EXERCISE 1> Copy the stored dataset items verbatim, between the line that contains "WINDOWS (181, 114)" and the line that contains "2014 (595, 198)", inclusive.

EXCERPTED PASSAGE>
━━━━
The Commission welcomes the rebidding review by NECA. We consider, however, that market power issues need to be addressed primarily in terms of market structure rather than redefinition of the market rules. We also consider that while additional rules and restrictions on bidding and rebidding may limit the number of times generators rebid, they cannot address any underlying source of market power due to the structure of the generation market, the interplay with the design of the market or the constrained ability of interstate generators to compete with instate generation. The most effective way of ensuring competitive prices are delivered in the market is by ensuring strong competition among market participants.

 

In the initial restructuring of the South Australian market the Commission expressed the view that while the creation of three generator companies was to be applauded, further horizontal separation of generation assets was required to ensure effective competition. Structural concerns in the generation sector of the South Australian market have been compounded with the delaying of the proposed interconnector between South Australia and New South Wales (SNI). This development could have introduced substantially more competition into the wholesale market in South Australia from interstate generators, potentially producing lower electricity prices for the State. However, the SNI project is still only a proposal at this stage and has yet to be granted status as a regulated interconnector by the IRPC.

 

While developments in new interconnectors, new generation, and new gas pipelines may alleviate these concerns in the medium term, the local market will continue to pay higher prices in the short term because of the interplay between industry structure, the level of market power and the market rules.

 

One thing that is continually brought home to me in my experience in the ACCC - whether dealing with energy, or telecommunications or, indeed, with airlines - is that trying to engineer competition into a market that does not have a competitive structure is an uphill battle. And dealing with anti-competitive conduct after the event runs a poor third.

 

Competition in retail

 

A competitive retail market is also essential if end-use customers are going to benefit from the NEM. While the contract prices being offered to newly contestable customers in South Australia have been driven by the underlying market situation, increased competition in the retail sector would have provided customers with wider options than those that have been offered.
━━━━
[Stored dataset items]
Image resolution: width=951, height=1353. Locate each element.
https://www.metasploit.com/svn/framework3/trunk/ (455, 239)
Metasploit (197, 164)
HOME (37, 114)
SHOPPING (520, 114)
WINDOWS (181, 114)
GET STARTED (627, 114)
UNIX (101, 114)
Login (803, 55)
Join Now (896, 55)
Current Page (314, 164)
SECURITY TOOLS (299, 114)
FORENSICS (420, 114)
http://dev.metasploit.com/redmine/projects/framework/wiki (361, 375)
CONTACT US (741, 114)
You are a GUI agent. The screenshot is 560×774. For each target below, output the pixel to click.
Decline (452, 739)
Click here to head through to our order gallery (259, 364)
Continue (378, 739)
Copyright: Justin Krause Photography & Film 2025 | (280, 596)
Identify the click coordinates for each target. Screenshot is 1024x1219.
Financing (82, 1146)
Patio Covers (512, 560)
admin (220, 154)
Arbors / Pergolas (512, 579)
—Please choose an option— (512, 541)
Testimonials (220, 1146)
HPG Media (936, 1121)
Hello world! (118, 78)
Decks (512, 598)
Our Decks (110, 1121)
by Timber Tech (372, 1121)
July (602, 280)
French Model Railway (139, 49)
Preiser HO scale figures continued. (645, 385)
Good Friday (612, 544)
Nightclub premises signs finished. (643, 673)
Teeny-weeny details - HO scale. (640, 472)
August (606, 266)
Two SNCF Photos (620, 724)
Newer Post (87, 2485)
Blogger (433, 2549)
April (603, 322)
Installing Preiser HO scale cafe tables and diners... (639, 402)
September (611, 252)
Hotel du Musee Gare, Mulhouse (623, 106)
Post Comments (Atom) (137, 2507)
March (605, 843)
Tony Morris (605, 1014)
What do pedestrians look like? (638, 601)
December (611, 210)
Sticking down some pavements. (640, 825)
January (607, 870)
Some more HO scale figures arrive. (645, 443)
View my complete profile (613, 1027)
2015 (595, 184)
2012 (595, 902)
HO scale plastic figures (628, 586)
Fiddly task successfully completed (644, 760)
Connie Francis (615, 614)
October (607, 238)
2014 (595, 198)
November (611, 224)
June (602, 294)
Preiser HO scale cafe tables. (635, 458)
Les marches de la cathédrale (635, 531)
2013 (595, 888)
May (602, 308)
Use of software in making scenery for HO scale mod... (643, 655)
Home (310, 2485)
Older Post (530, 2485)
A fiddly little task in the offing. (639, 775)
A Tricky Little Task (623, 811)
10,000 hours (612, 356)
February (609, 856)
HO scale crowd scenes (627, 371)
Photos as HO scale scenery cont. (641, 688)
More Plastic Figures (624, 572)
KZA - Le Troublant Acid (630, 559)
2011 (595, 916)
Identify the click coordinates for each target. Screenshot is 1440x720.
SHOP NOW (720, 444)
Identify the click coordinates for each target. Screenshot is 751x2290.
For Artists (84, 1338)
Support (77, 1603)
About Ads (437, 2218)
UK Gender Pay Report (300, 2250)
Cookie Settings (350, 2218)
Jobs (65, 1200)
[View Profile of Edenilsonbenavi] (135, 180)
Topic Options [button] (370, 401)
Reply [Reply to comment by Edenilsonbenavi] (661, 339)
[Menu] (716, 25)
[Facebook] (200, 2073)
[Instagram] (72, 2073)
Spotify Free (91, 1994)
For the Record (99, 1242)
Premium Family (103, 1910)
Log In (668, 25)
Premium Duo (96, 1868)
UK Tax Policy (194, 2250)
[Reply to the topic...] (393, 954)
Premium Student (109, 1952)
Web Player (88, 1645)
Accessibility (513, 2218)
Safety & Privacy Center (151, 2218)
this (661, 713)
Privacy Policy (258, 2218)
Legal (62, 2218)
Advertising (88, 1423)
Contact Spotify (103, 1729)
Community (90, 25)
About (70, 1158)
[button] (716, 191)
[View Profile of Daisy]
━━━━
EXERCISE 2> List every abbreviation that appears in the electricity market passage.

RESPONSE 1>
WINDOWS (181, 114)
GET STARTED (627, 114)
UNIX (101, 114)
Login (803, 55)
Join Now (896, 55)
Current Page (314, 164)
SECURITY TOOLS (299, 114)
FORENSICS (420, 114)
http://dev.metasploit.com/redmine/projects/framework/wiki (361, 375)
CONTACT US (741, 114)
You are a GUI agent. The screenshot is 560×774. For each target below, output the pixel to click.
Decline (452, 739)
Click here to head through to our order gallery (259, 364)
Continue (378, 739)
Copyright: Justin Krause Photography & Film 2025 | (280, 596)
Identify the click coordinates for each target. Screenshot is 1024x1219.
Financing (82, 1146)
Patio Covers (512, 560)
admin (220, 154)
Arbors / Pergolas (512, 579)
—Please choose an option— (512, 541)
Testimonials (220, 1146)
HPG Media (936, 1121)
Hello world! (118, 78)
Decks (512, 598)
Our Decks (110, 1121)
by Timber Tech (372, 1121)
July (602, 280)
French Model Railway (139, 49)
Preiser HO scale figures continued. (645, 385)
Good Friday (612, 544)
Nightclub premises signs finished. (643, 673)
Teeny-weeny details - HO scale. (640, 472)
August (606, 266)
Two SNCF Photos (620, 724)
Newer Post (87, 2485)
Blogger (433, 2549)
April (603, 322)
Installing Preiser HO scale cafe tables and diners... (639, 402)
September (611, 252)
Hotel du Musee Gare, Mulhouse (623, 106)
Post Comments (Atom) (137, 2507)
March (605, 843)
Tony Morris (605, 1014)
What do pedestrians look like? (638, 601)
December (611, 210)
Sticking down some pavements. (640, 825)
January (607, 870)
Some more HO scale figures arrive. (645, 443)
View my complete profile (613, 1027)
2015 (595, 184)
2012 (595, 902)
HO scale plastic figures (628, 586)
Fiddly task successfully completed (644, 760)
Connie Francis (615, 614)
October (607, 238)
2014 (595, 198)

RESPONSE 2> NECA, SNI, IRPC, ACCC, NEM